Trained call handlers triage patients according to outcomes to a set of questions. If the service is busy, lower-priority calls will be placed in a clinical queue which is monitored. Depending on the triage outcome, callers will be called back within one, two or four hours. Callers are always told to call back if their condition worsens. During particularly busy times, callers are always told in a recorded message how long they will expect to wait before their call is answered.

At the end of the consultation, NHS 24 will contact the Scottish Ambulance Service if an emergency response is necessary.

Instructions for use of the service by people who do not speak English are available.

==History==
Following the establishment of NHS Direct in England, Susan Deacon Minister for Health and Community Care announced in December 2000 that a 24-hour helpline service would be set up for Scotland. NHS 24 was established as a Special Health Board on 6 April 2001 under the NHS 24 (Scotland) Order 2001, although the overall aims for Health Boards are defined by the NHS (Scotland) Act 1978 and subsequent legislation. Management consultancy work that took place over an eight week period drew some comment.

The telephone helpline service launched in May 2002, with the first contact centre in Aberdeen providing advice to callers from the Grampian area using around 85 nurses and 40 other staff. The service was then rolled out to other areas in the North of Scotland. By August 2002 there were three contact centres operational- in Aberdeen, Clydebank and South Queensferry. By February 2004, the service had more than 800 staff, providing a service for people in the Ayrshire and Arran, Fife, Grampian, Greater Glasgow and Highland boards- effectively coverage of half the population of Scotland. Within two years of being set up it had taken one million calls.

At peak times, calls may be answered in any one of these centres. NHS 24 also acts as the first point of contact for primary care advice in the out-of-hours period.

The 2004 Scottish GP contract contained a right for GPs to opt-out of out-of-hours working. By 2006, 80% of Scottish GP practices had exercised this right.

From autumn 2004, patients calling NHS 24 began to experience delays. The algorithms used by the NHS24 call handlers in 2004 were purchased under licence from an American company but these weren't divulged to other clinicians working in the health service due to clauses in the commercial agreement. Having endured some chronic staffing problems, the service was having difficulty coping with demand by July 2005. By January 2009, sickness absence had reduced and there was a low waiting time for call pick-ups except for during spikes of demand, however the organisation had now appointed its fourth chief executive in just five years.

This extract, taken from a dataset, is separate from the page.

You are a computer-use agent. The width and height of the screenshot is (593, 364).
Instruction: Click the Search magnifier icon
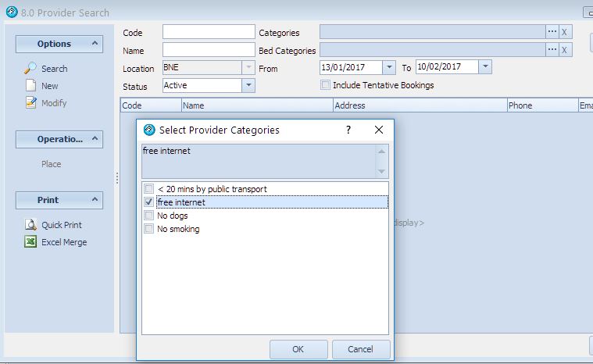tap(30, 69)
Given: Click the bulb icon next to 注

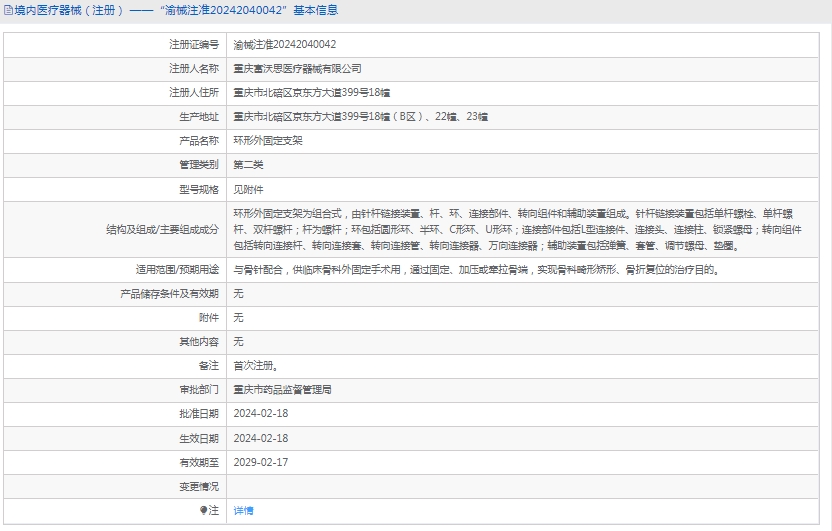Looking at the screenshot, I should click(203, 510).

In August 2010, a health information website NHS Inform was launched, bringing together national and local health information. The first phase was officially opened by Nicola Sturgeon, Cabinet Secretary for Health and Wellbeing. The website later made use of a BrowseAloud feature - allowing users to listen to information where they preferred or need this. There were almost 1.5 million calls a year being received by 2012/2013.

In September 2011, Capgemini were announced as the preferred bidder for a customer relations management system, replacing the previous supplier Clinical Solutions. A contract was signed in April 2012, and the new call handing and IT computer system, called the Future Programme was expected in 2013, but experienced significant delays. With a cost of £117 million, the new system crashed on 28 October 2015 shortly after it was launched. It was shut down on 13 November to allow the problems to be resolved, but by the following year it was thought that the new system might not be relaunched until 2017.

In January 2013, plans were announces to make the service free to use, and accessible via a three digit number, instead of the eleven digit number. In May 2014, the 111 number went live in Scotland.

==Organisation==
A management board has responsibility for the running of the organisation.